Postman Joseph Roulin (1888), Van Gogh. Museum of Fine Arts, Boston

Postman Joseph Roulin (1888), Vincent Van Gogh. Museum of Fine Arts, Boston

When Sargent visited the city hall in Haarlem in the summer of 1880 he lost track of time, staying a week longer than planned. His copies are tellingly inexact; presented beside the original work we can see how they are darker and more loosely rendered. Rather than duplicate Hals, he had hoped to capture the painter’s essence. Sargent’s success as a portraitist was in part due to his inventive compositions, which imbued the subject with a surreptitious psychological presence without resorting to symbolism. Take, for instance, his portrait of Constance Wynne-Roberts (1895), which casts her as a sophisticated but sincere and warm figure. The sense of character conveyed here echoes Hals, whose subjects are often spirited or, at the very least, sympathetic.

Also in the exhibition is a series of large-scale cartoons depicting seedy streets in 19th-century Haarlem in an attempt to indicate what the city was like at the time. For 19th-century realists, Hals’ interest in depicting typical Haarlem scenes and people merged into their wider meditations on modern life. The museum pairs Hals’ Malle Babbe (1630–35) – an ambiguous, affectionate depiction of a mentally ill local figure that evades easy categorisation – with a near identical copy by Courbet. For the French painter, Hals’ candid depictions were emancipating, the Old Master authorising a modern’s desire to record the everyday.

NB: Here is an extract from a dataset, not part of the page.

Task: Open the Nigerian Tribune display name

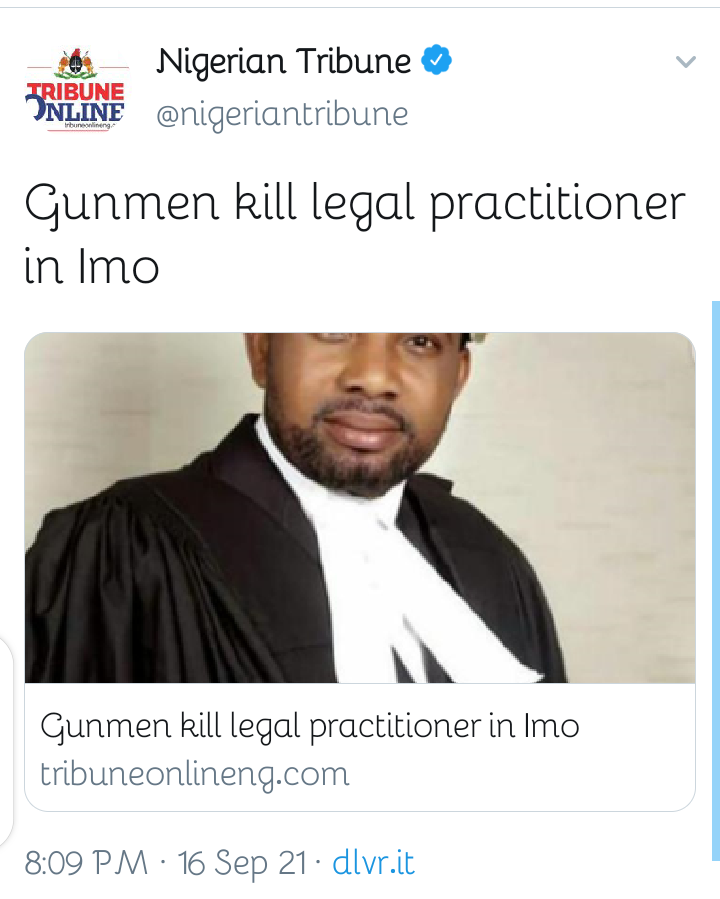Action: point(284,61)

Constance Wynne-Roberts, Mrs Ernest Hills of Redleaf (1895), John Singer Sargent. National Galleries of Scotland, Edinburgh

Constance Wynne-Roberts, Mrs Ernest Hills of Redleaf (1895), John Singer Sargent. National Galleries of Scotland, Edinburgh

A rather less well-known artist, the American painter Robert Henri, spent what would today be an artist’s residency in Haarlem, during which he lived out a Halsian existence and painted local citizens. Hals had a gift for portraying children and among Henri’s subjects is The Laughing Boy (1910), an image of innocent elation. The sitter was recently identified as an urchin named Jopie van Slouten; the publication accompanying the exhibition recounts his life in considerable, perhaps unnecessary, detail, in an attempt to show how integrated artists were in ordinary Haarlem society.

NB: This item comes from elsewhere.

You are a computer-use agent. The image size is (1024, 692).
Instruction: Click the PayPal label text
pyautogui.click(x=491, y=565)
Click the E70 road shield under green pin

All of the painters in this exhibition seem to have recognised a certain spontaneity and daring in Hals’ work, forging an affinity with the Haarlem painter that collapses linear assumptions about style. In 1883 a Belgian journal declared: ‘Frans Hals, c’est un moderne.’ Hastily reframed by the enthusiasm of the moderns, Hals existed anew.

‘Frans Hals and the Moderns’ is at the Frans Hals Museum, Haarlem until 24 February 2019.